-- Start of PAGE EXCERPT --

‘Cli-fi’ Novels Humanise the Science of Climate Change – and Leading Authors are Getting in on the Act
When COP 21 begins in Paris, the world’s leaders will review the climate framework agreed in Rio in 1992. For well over 20 years, the world has not just been thinking and talking about climate change, it has also been writing and reading about it, in blogs, newspapers, magazines – and in novels.
Climate change fiction is now a recognisable literary phenomenon replete with its own nickname: “Cli-fi”. The term was coined in 2007 by Taiwan-based blogger Dan Bloom. Since then, its use has spread: it was even tweeted by Margaret Atwood in 2013.
Here's a new term: "Cli-Fi" = SF about climate change. Coined by Dan Bloom re: POLAR CITY RED: http://t.co/AkwFn3OE
— Margaret E. Atwood (@MargaretAtwood) April 23, 2012
It is not a genre in the accepted scholarly sense, since it lacks the plot formulas or stylistic conventions that tend to define genres (such as science fiction or the western). However, it does name a remarkable recent literary and publishing trend.
A 21st-century phenomenon?
Putting a number to this phenomenon depends, partly, on how one defines cli-fi. How much of a novel has to be devoted to climate change before it is considered cli-fi? Should we restrict the term to novels about man-made global warming? (If we don’t, we should remember that narratives about global climatic change are as old as The Epic of Gilgamesh and the Biblical story of the flood.) If we define cli-fi as fictional treatments of climate change caused by human activity in terms of setting, theme or plot – and accept there will be grey areas in the extent of this treatment – a conservative estimate would put the all-time number of cli-fi novels at 150 and growing. This is the figure put forward by Adam Trexler, who has worked with me to survey the development of cli-fi.
This definition also gives us a start date for cli-fi’s history. While planetary climatic change occurs in much 20th-century science fiction, it is only after growing scientific awareness of specifically man-made, carbon-induced climate change in the 1960s and 1970s that novels on this subject emerged. The first is Arthur Herzog’s Heat in 1976, followed by George Turner’s The Sun and the Summer (published in the US as Drowning Towers) in 1987.
At the turn of this century, Maggie Gee and TC Boyle were among the first mainstream authors to publish climate change novels. In this century, we can count Atwood, Michael Crichton, Barbara Kingsolver, Ian McEwan, Kim Stanley Robinson, Ilija Trojanow and Jeanette Winterson as major authors who have written about climate change. The past five years have given us notable examples of cli-fi by emerging authors, such as Steven Amsterdam, Edan Lepucki, Jane Rawson, Nathaniel Rich and Antti Tuomainen.

-- End of PAGE EXCERPT --
-- Start of RECORDS PROVIDED --

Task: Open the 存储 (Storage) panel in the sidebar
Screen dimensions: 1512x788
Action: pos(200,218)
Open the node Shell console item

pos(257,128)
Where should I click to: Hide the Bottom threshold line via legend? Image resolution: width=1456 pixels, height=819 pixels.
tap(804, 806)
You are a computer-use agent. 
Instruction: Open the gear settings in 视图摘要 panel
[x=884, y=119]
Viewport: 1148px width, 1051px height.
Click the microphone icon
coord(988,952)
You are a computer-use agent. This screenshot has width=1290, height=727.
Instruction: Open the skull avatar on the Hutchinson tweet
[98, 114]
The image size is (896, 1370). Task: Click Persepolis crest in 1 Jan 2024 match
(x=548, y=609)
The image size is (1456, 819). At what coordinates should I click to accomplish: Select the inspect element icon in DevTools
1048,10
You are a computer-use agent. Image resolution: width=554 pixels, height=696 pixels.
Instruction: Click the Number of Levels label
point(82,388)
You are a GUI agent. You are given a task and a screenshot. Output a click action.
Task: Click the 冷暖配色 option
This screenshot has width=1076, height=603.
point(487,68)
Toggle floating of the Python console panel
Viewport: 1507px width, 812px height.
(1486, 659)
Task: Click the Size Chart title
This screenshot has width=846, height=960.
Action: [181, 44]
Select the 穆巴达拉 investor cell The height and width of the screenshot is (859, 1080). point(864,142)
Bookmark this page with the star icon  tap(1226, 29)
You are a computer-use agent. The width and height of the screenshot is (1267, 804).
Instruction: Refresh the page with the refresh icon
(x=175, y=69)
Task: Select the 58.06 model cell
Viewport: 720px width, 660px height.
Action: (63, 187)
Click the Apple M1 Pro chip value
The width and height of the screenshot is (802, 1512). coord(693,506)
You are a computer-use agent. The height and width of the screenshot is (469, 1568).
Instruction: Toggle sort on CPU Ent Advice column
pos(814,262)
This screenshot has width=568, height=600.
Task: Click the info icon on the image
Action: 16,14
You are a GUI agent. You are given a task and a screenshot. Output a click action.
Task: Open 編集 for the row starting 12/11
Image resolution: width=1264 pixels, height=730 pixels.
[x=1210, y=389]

-- End of RECORDS PROVIDED --

__DIRECTIONS__:
Rewrite the passage of the article on cli-fi novels starting with "Climate change fiction" and going on through "Atwood in 2013.", putting "writer" in place of "blogger".

__CORRECT RESULT__:
Climate change fiction is now a recognisable literary phenomenon replete with its own nickname: “Cli-fi”. The term was coined in 2007 by Taiwan-based writer Dan Bloom. Since then, its use has spread: it was even tweeted by Margaret Atwood in 2013.